Ihre Sehnsucht nach Freiheit soll ihr rebellisches Verhalten nähren, doch Mentor Bob (Gabriel Byrne, ein würdiger Vertreter Tchéky Karyos) und Amanda (souverän: Anne Bancroft, „The Elephant Man“, „G.I. Jane“), ihre Anstandslehrerin, gelingt es sie vor dem vorzeitigen Ausscheiden aus dem Training, längst durch den alles überwachenden Boss signalisiert, zu retten. Es folgt der erste Auftrag, die Feuertaufe...
Die dann folgenden Aufträge sind souverän umgesetzt, auch wenn die verzweifelte Kaltblütigkeit Nikitas hier kaum noch zu erkennen ist. Blutige Shootouts, Explosionen, viele Tote, Gekreische und durchlöchertes Interieur zeigen ohnehin, dass es hier um die optischen Schauwerte geht und nicht um Nina selbst.

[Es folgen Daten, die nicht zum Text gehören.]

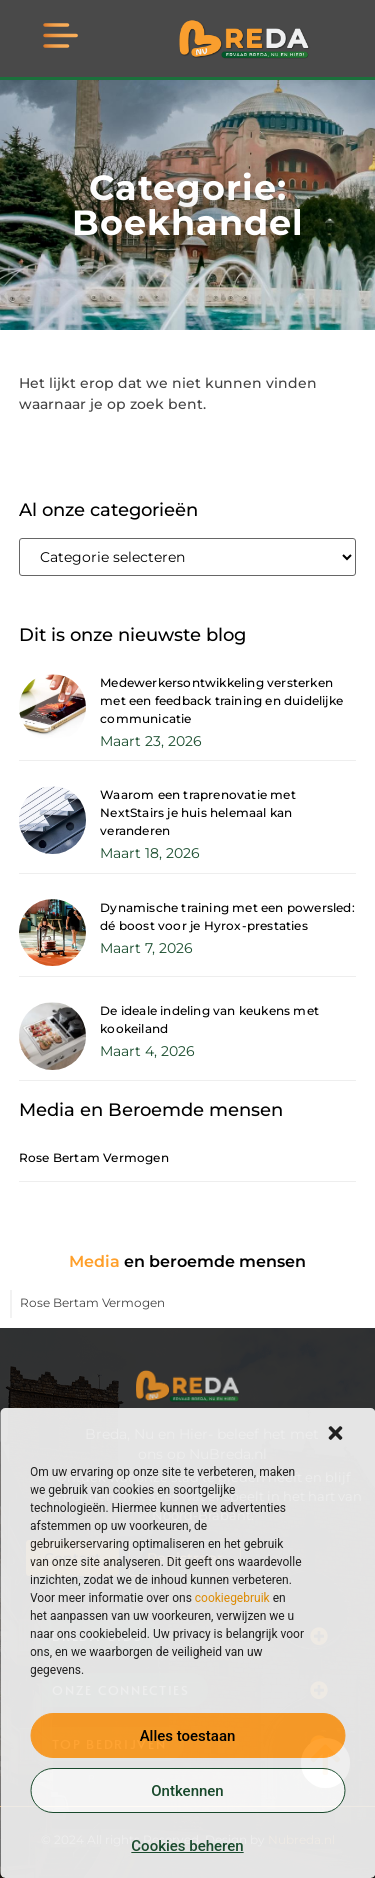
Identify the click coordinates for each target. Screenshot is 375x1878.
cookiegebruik (232, 1598)
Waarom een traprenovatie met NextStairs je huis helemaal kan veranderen (198, 812)
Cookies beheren (187, 1846)
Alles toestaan (188, 1736)
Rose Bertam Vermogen (94, 1157)
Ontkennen (187, 1791)
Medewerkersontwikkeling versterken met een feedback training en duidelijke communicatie (221, 700)
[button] (335, 1433)
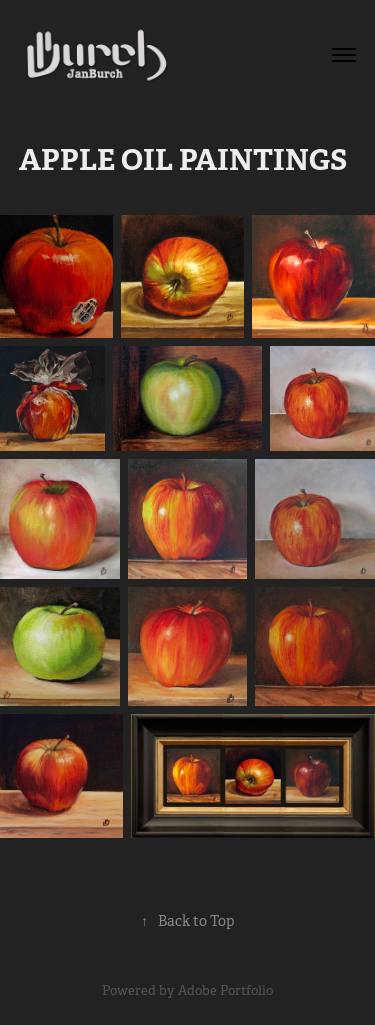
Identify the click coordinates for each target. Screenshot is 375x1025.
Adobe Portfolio (225, 990)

Die baut sich zwar mühevoll eine eigene Tarnidentität auf und lernt mit J. P. (Dermot Mulroney, „Young Guns“, „Copycat“) einen liebenswerten Freund kennen, für den sie auch bald einiges empfindet, aber ihr düsteres Berufsleben und damit auch der Konflikt zwischen Wahrheit, Identität, Leben, Leben lassen und Tod bleibt.

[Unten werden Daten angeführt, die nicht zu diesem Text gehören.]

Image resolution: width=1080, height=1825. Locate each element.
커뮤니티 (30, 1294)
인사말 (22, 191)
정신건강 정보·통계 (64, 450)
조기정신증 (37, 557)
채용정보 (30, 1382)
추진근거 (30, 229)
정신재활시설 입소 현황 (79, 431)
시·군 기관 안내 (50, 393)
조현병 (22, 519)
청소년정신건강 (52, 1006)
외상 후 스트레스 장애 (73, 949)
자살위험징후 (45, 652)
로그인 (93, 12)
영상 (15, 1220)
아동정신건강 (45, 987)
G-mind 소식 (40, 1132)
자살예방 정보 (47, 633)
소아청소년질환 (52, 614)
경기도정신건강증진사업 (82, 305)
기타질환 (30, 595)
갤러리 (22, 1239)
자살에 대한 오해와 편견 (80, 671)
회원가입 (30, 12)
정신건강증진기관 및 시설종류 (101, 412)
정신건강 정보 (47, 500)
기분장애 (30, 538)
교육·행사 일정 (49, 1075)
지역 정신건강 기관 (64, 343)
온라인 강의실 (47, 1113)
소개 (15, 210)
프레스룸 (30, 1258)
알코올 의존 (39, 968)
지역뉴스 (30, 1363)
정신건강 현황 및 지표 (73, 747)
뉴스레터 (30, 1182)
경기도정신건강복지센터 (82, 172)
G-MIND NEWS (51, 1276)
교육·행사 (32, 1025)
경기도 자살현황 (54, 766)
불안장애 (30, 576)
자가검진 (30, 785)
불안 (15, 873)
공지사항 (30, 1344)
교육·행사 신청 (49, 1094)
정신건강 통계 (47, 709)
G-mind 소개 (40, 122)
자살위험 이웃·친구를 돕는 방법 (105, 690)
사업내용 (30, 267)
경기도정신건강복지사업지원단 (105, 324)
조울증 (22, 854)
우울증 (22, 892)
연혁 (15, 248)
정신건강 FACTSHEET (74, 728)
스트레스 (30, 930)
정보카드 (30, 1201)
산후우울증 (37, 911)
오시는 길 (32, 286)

Hier, auf der Zielgeraden, löst sich das Remake dann von seinem Original und zwar nicht zum Guten. Die Romanze wird endlos aufgebauscht, Tragik weggeschlossen und der Job routiniert erledigt. Die Geschichte wird zu glatt und problemlos, das Lösen vom Job zu halbherzig und spät angegangen. Selbst als Bob vorbeischaut, weiß man aufgrund seiner vorangegangenen Handlungsweisen, das nichts schief gehen kann. Und weil das hier Hollywood ist, kann es auch nicht böse ausgehen. Dass final noch einmal deutlich an der Actionschraube gedreht wird und Nina sich gegen einer Überzahl aus einer Villa kämpfen muss, um dann selbst feststellen zu müssen, zum Abschuss freigegeben worden zu sein, vermag dann auch nur noch optisch zu punkten.
Fazit:
Wer das Original kennt, der sollte „Point of No Return” links liegen lassen, denn mehr als ein müder, zahmer Hollywoodabklatsch kommt hier nicht bei rum. Mit den namhaften Darstellern und einem höheren Budget sank auch das Mut zum Risiko, weswegen die Geschichte selbst auch zuschauerfreundlich umgestaltet wurde. Über sehenswerte Momente verfügt der Film nicht, auch wenn er solide inszeniert worden ist. Einer von denen, ohne die sich die Filmwelt auch weitergedreht hätte.